An act of kindness backfires when Ralph uses the suit to help a coworker with a personal project. This leads his other co-workers to take daring chances for their own shots at success. Soon, he must don the super suit not only to prevent them from ruining their lives, but also to save Bill from a vengeful, recently paroled killer.
Bill convinces the parents of a kidnap victim to pay the ransom, certain that Ralph can recover it when he saves their little girl. Ralph finds himself being audited by an overzealous IRS agent who's convinced he took the ransom money. Meanwhile, Ralph and Bill keep getting shot at in drive-by shootings, but by who?
Bill and Ralph can't agree on anything, and keep fighting. Ralph decides to quit the partnership, and gives to suit to Bill. Ralph takes a bullet meant for Bill, and the aliens drive them to Palmdale for a meeting. The American Nazi Party gets their hands on the suit, and after the aliens give Ralph and Bill a tour around their old condemned planet; the pair is told to try harder of suffer the same fate as their old planet did. They also give them another instruction book and, now they have to get the suit back.
It's football season again, and time for Ralph's high school reunion. Ralph's old friend and star pro quarterback named Price Cobb is the focus of the party, but is being forced to throw a game for the return of his wife who was kidnapped. Our heros find her, but Price is injured during the game. Ralph must go out and win the game with the suit on to prevent the villans from winning the bets placed against Price's team.
Pam has had enough and is convinced that as long as Ralph has the suit, there can be no relationship between them. Ralph promises her a week away from all the problems and the suit, and from Bill Maxwell. Ralph and Pam's vacation plans fall through so Bill sends them to a beautiful resort to get away from it all. Bill, of course, has alternate reasons to send them there than just being Mr. nice guy.

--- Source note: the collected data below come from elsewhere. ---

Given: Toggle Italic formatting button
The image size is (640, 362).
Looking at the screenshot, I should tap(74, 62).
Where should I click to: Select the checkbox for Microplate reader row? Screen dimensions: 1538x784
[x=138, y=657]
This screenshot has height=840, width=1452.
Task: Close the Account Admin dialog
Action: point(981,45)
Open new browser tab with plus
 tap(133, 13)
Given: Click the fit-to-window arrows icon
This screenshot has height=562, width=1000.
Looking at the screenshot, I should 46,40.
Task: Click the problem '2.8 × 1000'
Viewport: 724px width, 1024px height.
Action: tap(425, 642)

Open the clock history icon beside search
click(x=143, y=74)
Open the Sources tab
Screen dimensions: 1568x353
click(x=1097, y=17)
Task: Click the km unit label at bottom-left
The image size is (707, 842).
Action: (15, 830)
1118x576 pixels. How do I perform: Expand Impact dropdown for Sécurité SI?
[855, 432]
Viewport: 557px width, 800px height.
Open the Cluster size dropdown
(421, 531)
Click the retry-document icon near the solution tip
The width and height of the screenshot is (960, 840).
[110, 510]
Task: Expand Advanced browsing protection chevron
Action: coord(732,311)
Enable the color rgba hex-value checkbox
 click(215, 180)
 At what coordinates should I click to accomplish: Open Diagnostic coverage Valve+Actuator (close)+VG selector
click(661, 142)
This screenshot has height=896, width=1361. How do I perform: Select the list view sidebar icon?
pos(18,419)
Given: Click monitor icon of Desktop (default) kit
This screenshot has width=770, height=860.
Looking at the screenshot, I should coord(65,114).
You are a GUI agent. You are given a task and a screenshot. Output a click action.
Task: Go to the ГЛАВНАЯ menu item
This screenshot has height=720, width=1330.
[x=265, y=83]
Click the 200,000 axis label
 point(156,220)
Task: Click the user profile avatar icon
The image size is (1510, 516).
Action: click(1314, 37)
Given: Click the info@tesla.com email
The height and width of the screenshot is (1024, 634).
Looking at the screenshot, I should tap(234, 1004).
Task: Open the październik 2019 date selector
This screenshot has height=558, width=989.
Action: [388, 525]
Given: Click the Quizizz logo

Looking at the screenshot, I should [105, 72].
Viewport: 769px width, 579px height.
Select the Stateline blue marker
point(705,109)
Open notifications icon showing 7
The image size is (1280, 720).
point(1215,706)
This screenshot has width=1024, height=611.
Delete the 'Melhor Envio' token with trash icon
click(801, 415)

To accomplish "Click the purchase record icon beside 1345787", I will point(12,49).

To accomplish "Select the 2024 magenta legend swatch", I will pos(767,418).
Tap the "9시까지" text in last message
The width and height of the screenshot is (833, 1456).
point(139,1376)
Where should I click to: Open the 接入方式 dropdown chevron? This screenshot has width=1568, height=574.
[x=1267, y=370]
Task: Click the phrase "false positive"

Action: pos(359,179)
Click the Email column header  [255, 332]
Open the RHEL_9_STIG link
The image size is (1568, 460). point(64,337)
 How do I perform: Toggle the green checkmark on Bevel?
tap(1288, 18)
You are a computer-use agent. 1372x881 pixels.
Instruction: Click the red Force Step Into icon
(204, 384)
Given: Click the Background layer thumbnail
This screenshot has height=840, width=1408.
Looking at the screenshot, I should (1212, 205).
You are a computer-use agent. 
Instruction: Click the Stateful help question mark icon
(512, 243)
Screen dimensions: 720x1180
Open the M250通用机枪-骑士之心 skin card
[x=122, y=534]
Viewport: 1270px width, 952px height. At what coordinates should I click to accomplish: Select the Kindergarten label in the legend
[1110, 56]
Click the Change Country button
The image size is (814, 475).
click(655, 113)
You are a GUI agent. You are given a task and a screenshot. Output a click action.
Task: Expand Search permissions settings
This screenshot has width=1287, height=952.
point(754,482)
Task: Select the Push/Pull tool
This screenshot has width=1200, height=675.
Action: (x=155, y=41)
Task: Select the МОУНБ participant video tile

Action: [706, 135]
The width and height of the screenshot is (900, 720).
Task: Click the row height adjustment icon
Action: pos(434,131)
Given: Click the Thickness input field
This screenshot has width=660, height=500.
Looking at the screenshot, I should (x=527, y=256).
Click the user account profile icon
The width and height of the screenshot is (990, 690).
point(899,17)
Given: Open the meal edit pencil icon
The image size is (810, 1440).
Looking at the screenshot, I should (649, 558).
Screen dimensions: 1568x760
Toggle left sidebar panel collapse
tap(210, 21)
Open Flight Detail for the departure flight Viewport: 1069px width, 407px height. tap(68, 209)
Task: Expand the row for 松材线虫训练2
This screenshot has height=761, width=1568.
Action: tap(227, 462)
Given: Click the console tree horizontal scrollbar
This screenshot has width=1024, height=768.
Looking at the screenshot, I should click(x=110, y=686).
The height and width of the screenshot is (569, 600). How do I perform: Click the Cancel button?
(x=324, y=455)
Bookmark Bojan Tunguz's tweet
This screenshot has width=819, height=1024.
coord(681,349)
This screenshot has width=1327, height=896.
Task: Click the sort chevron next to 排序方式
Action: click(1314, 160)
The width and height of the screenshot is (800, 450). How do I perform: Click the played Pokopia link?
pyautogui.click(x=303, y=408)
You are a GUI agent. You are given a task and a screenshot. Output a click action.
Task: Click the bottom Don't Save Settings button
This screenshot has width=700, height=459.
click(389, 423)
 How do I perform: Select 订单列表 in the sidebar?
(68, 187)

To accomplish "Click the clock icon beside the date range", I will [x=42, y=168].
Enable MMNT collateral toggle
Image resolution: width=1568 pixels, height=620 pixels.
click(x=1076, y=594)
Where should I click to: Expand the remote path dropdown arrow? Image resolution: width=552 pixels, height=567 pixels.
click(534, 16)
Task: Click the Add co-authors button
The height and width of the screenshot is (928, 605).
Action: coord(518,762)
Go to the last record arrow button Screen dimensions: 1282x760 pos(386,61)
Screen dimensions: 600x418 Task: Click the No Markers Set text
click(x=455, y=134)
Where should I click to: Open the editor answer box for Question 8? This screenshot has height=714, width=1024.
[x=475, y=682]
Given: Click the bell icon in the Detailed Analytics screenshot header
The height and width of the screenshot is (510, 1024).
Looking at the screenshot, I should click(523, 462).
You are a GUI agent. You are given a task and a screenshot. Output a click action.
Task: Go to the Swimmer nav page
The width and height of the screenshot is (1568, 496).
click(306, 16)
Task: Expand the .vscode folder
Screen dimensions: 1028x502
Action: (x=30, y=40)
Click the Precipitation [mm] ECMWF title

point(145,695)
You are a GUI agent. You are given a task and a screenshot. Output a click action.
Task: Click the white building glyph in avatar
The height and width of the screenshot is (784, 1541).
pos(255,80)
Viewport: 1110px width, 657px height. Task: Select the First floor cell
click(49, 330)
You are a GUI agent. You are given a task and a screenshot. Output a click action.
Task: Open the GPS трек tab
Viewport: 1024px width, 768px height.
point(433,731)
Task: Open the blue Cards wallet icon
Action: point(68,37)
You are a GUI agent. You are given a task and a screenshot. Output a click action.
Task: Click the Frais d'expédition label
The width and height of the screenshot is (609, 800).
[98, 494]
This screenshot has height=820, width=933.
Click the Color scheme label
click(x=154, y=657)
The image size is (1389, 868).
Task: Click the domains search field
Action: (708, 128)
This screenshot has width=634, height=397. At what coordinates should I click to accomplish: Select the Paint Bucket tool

Bill secretly tags along with the suit and convinces a very hesitant Ralph to hologram into a criminal ring that has stolen some very special government equipment, a spyplane to be exact, citing "This is the one the suit was meant for!" Ralph actually succeeds in foiling the plans of the criminals, leaves Bill to tidy up the mess, and gets back to Pam in time so as she doesn't even notice he's gone. All is well? Not so. With the suit still on, Ralph is hit on by a friends wife. Pam, of course, walks in on them. So not only does Pam catch Ralph in the arms of another woman, he is wearing the suit
An Aging TV anchorman plans to retire in grand style. He hires a band of mercenaries to sabotage a nuclear plant, hoping that his coverage of the event can launch a Presidential campaign. Ralph must stop the plant from exploding, but the saboteurs, now dying of radiation poisoning, are determined to succeed.
King Abu Al-Fahad asks Ralph and Bill to help find his son, Prince Aha, who was kidnapped by Middle Eastern terrorists while playing a Dungeons and Dragonsesque game, Wizards and Warlocks. Their search leads them from Aha's college campus -- where they meet Aha's Keeper of the Clock, Joey Margolis -- to the game's author himself, Norman Fackler.